The variable that has been common to pain amongst moderate and severe pain groups is the presence of cervical pathology. The navigation of the hysteroscope through the cervical canal and the internal os is the place of maximum discomfort. This can be explained by the presence of the hypogastric plexus which provides strong innervation to the fibromuscular cervix. Factors like nulliparity, menopausal status, cervical pathologies, lesions, polyps, adhesions, stenosis of internal or external os limit the cervical canal making it more difficult for the hysteroscope to pass through and can increase the pain perception.
Our study is supported by studies of De Iaco et al. [11], and Raimondo et al. [14] who revealed a direct correlation between cervical pathology and pain intensity and Ivan Mazzon's study [15] according to which a VAS > 3, and the occurrence of synechiae is correlated. Menopause and nulliparity were found to be factors in a study by De Carvalho Schettini et al. [16] accounting for pain during hysteroscopy. According to a study by Ivan Mazzon et al. [15], the number of vaginal deliveries is inversely proportional to pain intensity. Shereff [10] found that nulliparity, procedure lasting longer than 2 min and the presence of cervical pathology are all related with excruciating discomfort. In patients who had considerable pain, the length of the hysteroscopy was much longer, according to prospective research by Fonseca et al. [12]
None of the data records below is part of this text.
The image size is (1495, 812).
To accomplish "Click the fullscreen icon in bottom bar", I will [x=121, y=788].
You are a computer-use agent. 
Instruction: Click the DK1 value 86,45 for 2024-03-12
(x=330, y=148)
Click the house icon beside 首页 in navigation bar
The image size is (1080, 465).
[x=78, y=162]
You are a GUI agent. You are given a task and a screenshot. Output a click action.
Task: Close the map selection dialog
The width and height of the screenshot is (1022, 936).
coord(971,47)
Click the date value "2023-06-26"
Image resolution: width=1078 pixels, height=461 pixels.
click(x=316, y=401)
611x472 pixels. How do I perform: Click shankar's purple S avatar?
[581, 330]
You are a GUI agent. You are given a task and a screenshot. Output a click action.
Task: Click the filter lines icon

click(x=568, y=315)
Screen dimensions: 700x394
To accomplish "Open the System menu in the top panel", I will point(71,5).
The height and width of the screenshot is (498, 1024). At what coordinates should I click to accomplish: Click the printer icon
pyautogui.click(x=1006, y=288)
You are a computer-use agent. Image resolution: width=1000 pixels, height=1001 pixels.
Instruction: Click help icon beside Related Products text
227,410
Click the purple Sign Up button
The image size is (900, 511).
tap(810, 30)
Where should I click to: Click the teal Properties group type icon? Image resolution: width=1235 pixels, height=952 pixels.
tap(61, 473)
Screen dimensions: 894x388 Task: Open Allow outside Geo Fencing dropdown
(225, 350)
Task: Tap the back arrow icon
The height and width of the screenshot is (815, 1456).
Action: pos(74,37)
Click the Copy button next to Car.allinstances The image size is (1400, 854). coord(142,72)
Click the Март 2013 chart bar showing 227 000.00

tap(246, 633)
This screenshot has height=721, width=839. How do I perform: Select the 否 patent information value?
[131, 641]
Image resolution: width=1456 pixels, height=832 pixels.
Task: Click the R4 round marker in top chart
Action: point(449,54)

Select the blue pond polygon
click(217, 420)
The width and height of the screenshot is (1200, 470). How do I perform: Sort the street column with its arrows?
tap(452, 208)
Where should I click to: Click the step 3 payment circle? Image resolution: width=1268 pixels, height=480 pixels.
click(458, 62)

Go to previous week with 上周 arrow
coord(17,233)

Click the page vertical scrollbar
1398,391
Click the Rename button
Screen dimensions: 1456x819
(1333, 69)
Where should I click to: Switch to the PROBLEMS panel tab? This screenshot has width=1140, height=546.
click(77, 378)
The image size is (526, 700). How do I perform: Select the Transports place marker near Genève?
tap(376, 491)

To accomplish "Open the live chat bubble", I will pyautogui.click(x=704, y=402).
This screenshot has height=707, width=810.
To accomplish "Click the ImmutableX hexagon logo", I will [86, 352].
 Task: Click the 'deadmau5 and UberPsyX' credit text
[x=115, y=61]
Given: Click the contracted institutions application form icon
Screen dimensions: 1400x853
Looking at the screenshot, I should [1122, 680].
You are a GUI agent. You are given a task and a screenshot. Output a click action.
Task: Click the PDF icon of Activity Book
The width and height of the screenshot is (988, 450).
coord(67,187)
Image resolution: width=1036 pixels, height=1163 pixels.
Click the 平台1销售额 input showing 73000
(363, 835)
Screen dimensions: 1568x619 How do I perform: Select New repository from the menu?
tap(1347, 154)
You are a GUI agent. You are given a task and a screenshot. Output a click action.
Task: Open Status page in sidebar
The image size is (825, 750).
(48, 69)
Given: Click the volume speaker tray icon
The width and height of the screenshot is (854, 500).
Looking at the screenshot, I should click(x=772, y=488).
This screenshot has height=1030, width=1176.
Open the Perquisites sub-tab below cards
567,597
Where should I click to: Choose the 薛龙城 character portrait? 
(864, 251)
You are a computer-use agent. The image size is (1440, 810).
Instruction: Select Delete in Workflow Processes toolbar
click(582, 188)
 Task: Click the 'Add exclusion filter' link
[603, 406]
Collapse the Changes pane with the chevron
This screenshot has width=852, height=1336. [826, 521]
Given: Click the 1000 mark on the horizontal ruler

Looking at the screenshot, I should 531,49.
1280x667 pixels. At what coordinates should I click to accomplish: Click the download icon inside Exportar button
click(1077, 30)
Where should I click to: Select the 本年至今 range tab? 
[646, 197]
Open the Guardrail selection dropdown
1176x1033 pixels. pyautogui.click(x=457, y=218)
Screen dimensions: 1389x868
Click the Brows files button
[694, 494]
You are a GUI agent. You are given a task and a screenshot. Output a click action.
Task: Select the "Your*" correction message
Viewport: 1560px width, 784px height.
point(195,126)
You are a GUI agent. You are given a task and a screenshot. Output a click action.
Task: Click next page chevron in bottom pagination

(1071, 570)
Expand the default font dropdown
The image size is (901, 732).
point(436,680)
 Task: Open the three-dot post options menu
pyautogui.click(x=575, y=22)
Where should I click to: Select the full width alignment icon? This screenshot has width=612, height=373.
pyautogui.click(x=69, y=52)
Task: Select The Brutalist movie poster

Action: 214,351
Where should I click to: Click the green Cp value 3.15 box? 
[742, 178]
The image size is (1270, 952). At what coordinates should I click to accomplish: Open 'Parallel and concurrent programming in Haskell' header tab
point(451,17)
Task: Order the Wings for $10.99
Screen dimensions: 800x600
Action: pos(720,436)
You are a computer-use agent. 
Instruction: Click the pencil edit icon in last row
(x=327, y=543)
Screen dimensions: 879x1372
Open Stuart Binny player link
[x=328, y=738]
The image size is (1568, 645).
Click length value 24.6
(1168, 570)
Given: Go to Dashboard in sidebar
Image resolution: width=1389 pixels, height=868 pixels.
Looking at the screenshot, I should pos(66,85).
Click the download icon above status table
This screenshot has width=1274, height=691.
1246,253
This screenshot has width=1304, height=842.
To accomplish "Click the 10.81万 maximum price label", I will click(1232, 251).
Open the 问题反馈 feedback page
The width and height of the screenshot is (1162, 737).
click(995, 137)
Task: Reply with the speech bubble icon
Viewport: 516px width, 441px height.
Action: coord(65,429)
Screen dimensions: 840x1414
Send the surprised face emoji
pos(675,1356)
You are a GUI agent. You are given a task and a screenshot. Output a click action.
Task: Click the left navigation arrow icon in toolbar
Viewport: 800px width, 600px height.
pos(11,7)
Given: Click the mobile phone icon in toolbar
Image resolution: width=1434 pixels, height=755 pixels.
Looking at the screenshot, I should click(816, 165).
Contrarily, a study by Peter Torok [13] found no connection between the presence of discomfort and variables including menopausal state and parity. In a study of 8000 cases, Cicinelli et al. [5] found no connection between nulliparity and pain during hysteroscopy. No correlation was found between pain reporting with, a woman's parity, menopause, dysmenorrhea, a history of menorrhagia, a prior cervical surgery, or age, according to Antonio A. Paulo et al. [17] The postmenopausal status was an insignificant factor in study, and studies conducted by Ivan Mazzon’s [15], van Dongen et al. [18] and De Iaco et al. [11] revealed no association with pain in diagnostic hysteroscopy and menopause. De Carvalho Schettini [16] and Ivan Mazzon [15] reported no direct relation of the duration of procedure and severity of pain. Our study demonstrated a correlation of moderate pain with cervical pathology, nulliparity, menopausal status, and duration of the procedure. Correlation of severe pain with the presence of cervical and uterine pathology was done. Performing AH without analgesia and anaesthesia is a skill. Factors, such as cervical pathology, parity, menopausal status, and the duration of procedure, all affect the degree of pain during AH. However, mastering the technique, incorporation of the vaginoscopic approach, gentle movements while manoeuvring the scope and patient selection play a crucial role in reduction in pain perception.
Declarations
Conflict of interest There are no conflict of interest.
Ethical standard statement The institutional ethical committee approval by Helenskis declaration.
Consent statement Counselling was provided to all patients, and their informed consent was obtained.